If using a pesticide, select the right one:
Pesticide labels describe the locations where a product can be used. When selecting a pesticide for a specific pest, look for that pest on the product label.

Read the entire label first:
Read the entire product label before you buy, mix, apply, store, and dispose of a pesticide. If you have questions, contact the manufacturer or NPIC.

Protect yourself:
Make sure you use all of the protective gear specified on the label. To reduce your risk further, you can wear additional protective gear. Wash your hands before eating, drinking, smoking, or using the restroom.
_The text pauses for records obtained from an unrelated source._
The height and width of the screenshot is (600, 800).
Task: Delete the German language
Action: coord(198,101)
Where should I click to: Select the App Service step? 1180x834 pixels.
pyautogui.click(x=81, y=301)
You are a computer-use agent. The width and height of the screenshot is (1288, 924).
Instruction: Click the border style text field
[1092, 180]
Protect people, pets, and the environment:
Ensure the application site is free of people, pets, toys, and food dishes. Be careful when using pesticides around streams, wells, schools or edible garden plants.

Prevent drift:
To avoid drift, read the label directions, and only apply the product under the conditions specified on the label. Most pesticides cannot be applied when the temperature is high, when conditions are windy, or when it is raining.
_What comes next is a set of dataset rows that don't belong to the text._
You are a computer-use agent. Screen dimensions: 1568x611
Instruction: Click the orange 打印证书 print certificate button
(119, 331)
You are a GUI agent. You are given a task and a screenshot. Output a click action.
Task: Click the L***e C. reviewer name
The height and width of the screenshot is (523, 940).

Store and dispose of pesticides properly:
Buy only what you need this season; mix only what you need today. Store pesticides in areas inaccessible to children and pets, and consider locking the area. Follow the label directions for disposal.

Find ways to prevent pests:
Tactics may include eliminating food or shelter, sealing cracks and crevices that allow access, or including pest-resistant plants in your garden and keeping plants healthy.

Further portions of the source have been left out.